◆ **PROBLEMS TO WORK ON**
a. List the five steps of the procedure in the Kafka data synchronization guide below.
b. Carry the Kafka data synchronization guide below forward from its last sentence.

◆ **EXTRACT PROVIDED**
##############################

AnalyticDB for MySQL supports creating Kafka data synchronization jobs to ingest data in real time from a specified offset in Kafka. This feature supports use cases such as near-real-time output, full historical data archiving, and elastic analytics. This topic describes how to add a Kafka data source, create and start a Kafka data synchronization job, analyze the synchronized data, and manage the data source.
Prerequisites
An AnalyticDB for MySQL Enterprise Edition, Basic Edition, or Data Lakehouse Edition cluster is created.
A database account is created for the AnalyticDB for MySQL cluster.
If you use an Alibaba Cloud account, you need to only create a privileged account.
If you use a Resource Access Management (RAM) user, you must create a privileged account and a standard account and associate the standard account with the RAM user.
You have created an ApsaraMQ for Kafka (Kafka) instance in the same region as the AnalyticDB for MySQL cluster.
You have created a Kafka topic and sent messages. For more information, see Quick Start for Message Queue for Apache Kafka.
Notes
Only Kafka data in JSON format can be synchronized.
Data in a Kafka topic is automatically deleted after a specific period. If data in the topic expires and the data synchronization task fails, the expired data cannot be read when you restart the task. This can cause data loss. To prevent this issue, increase the data lifecycle of the topic and contact technical support promptly if the data synchronization task fails.
If the sample Kafka data is larger than 8 KB, the Kafka API truncates the data. This causes a failure when parsing the sample data, and the field mapping information cannot be automatically generated.
If the table schema of the Kafka source changes, DDL changes are not automatically triggered. In other words, the changes are not synchronized to AnalyticDB for MySQL.
After data is ingested, a Commit operation must be executed to make the written data visible. To prevent short commit intervals from affecting job stability and read/write performance, the AnalyticDB for MySQL data synchronization feature has a default commit interval of 5 minutes. Therefore, when you create and start a data synchronization task for the first time, you must wait at least 5 minutes before you can view the first batch of written data.
Billing overview
Using the AnalyticDB for MySQL data synchronization feature incurs the following fees.
For more information about the fees and billable items for ACU elastic resources in AnalyticDB for MySQL, see Billable items for the Data Lakehouse Edition and Billable items for the Enterprise and Basic editions.
Fees for OSS storage, GET and PUT requests, and other request types. For more information about billable items, see Billing overview.
Procedure
Step 1: Create a data source.
Step 2: Create a data link.
Step 3: Start the data synchronization task.
Step 4: Analyze data.
Step 5 (Optional): Manage the data source.
Create a data source
If you have already added a Kafka data source, you can skip this step and directly create a data link. For more information, see Create a data link.
Log on to the AnalyticDB for MySQL console. In the upper-left corner of the console, select a region. In the left-side navigation pane, click Clusters. Find the cluster that you want to manage and click the cluster ID.
In the navigation pane on the left, choose Data Ingestion > Data Source Management.
In the upper-right corner, click Create Data Source.
On the Create Data Source page, configure the parameters. The following table describes the parameters.
Parameter
Description
Data Source Type
Select Kafka.
Data Source Name
The system automatically generates a name based on the data source type and the current time. You can change the name as needed.

##############################

◆ **INFORMATION SHOWN**
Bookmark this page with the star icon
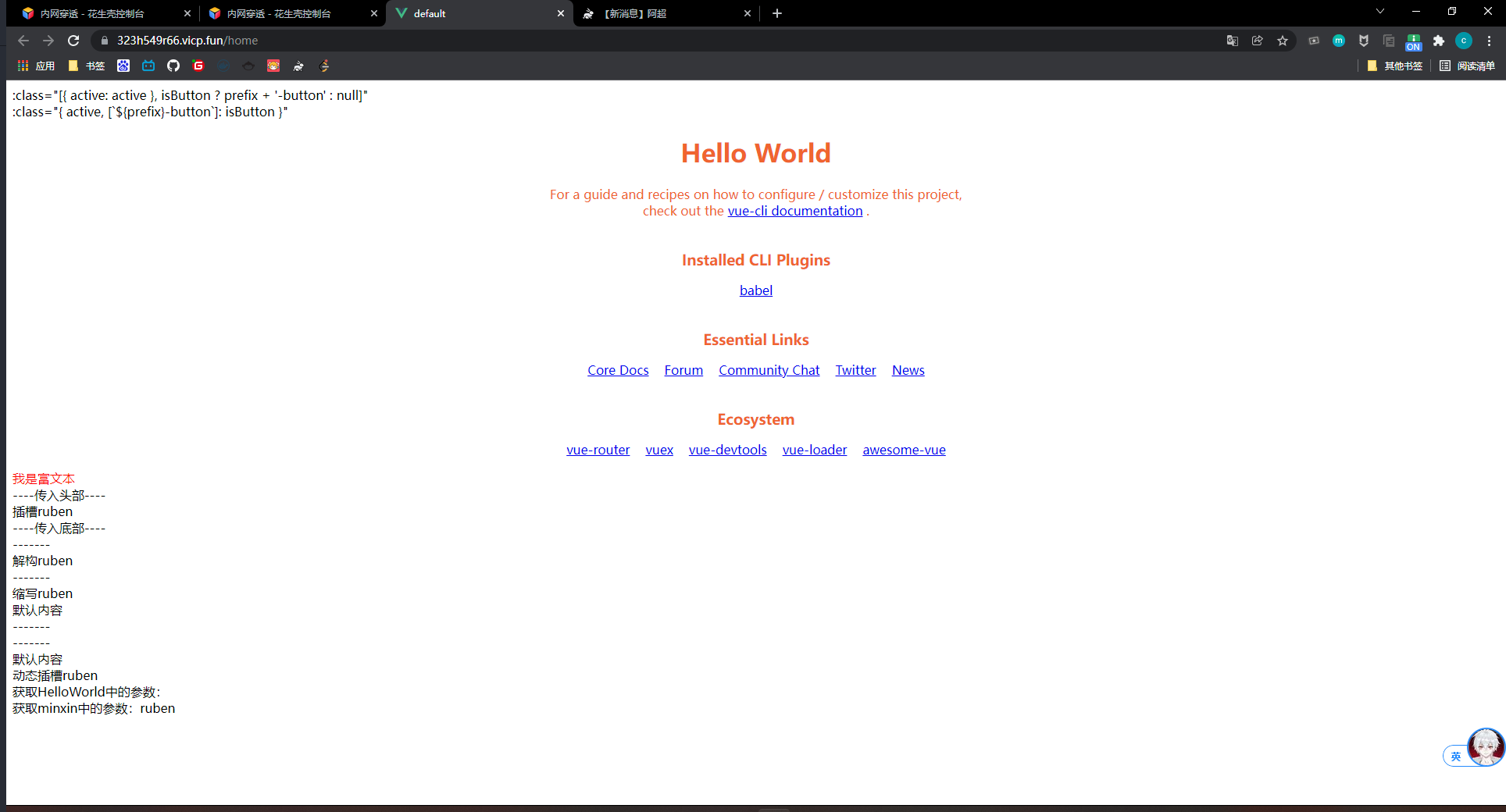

##############################

◆ **RESPONSES BY TASK**
a.
Step 1: Create a data source.
Step 2: Create a data link.
Step 3: Start the data synchronization task.
Step 4: Analyze data.
Step 5 (Optional): Manage the data source.

b.
Data Source Description
Enter a description for the data source, such as the application scenario or business limits.
Deployment Mode
Only Alibaba Cloud Instance is supported.
Kafka Instance
The ID of the Kafka instance.
Log on to the ApsaraMQ for Kafka console and view the instance ID on the Instance List page.
Kafka Topic
The name of the topic created in Kafka.
Log on to the ApsaraMQ for Kafka console and view the topic name on the Topic Management page of the target instance.
Message Data Format
The data format of Kafka messages. Only JSON is supported.
After you configure the parameters, click Create.
Create a data link
In the navigation pane on the left, click Simple Log Service/Kafka Data Synchronization.
In the upper-right corner, click Create Synchronization Job.
On the Create Synchronization Job page, configure the Source and Destination Settings, Destination Database and Table Settings, and Synchronization Settings.
The following table describes the parameters in the Source and Destination Settings section.
Parameter
Description
Job Name
The name of the data link. The system automatically generates a name based on the data source type and the current time. You can change the name as needed.
Data Source
Select an existing Kafka data source or create one.
Destination Type
The following options are supported:
Data Lake - User OSS.
Data Lake - ADB Lake Storage (Recommended).
ImportantWhen you select Data Lake - ADB Lake Storage, you must enable the lake storage feature.
ADB Lake Storage
The name of the lake storage that contains the AnalyticDB for MySQL lake data.
Select a destination lake storage from the drop-down list. If no lake storage is created, click Automatic Creation in the drop-down list to automatically create one.
ImportantThis parameter is required when you set Destination Type to Data Lake - ADB Lake Storage.
OSS Path
AnalyticDB for MySQL lake data storage path in OSS.
ImportantThis parameter is required when you set Destination Type to Data Lake - User OSS.
The displayed buckets are all the buckets in the same region as the AnalyticDB for MySQL cluster. You can select any of them. Plan the storage path carefully as needed because it cannot be modified after it is created.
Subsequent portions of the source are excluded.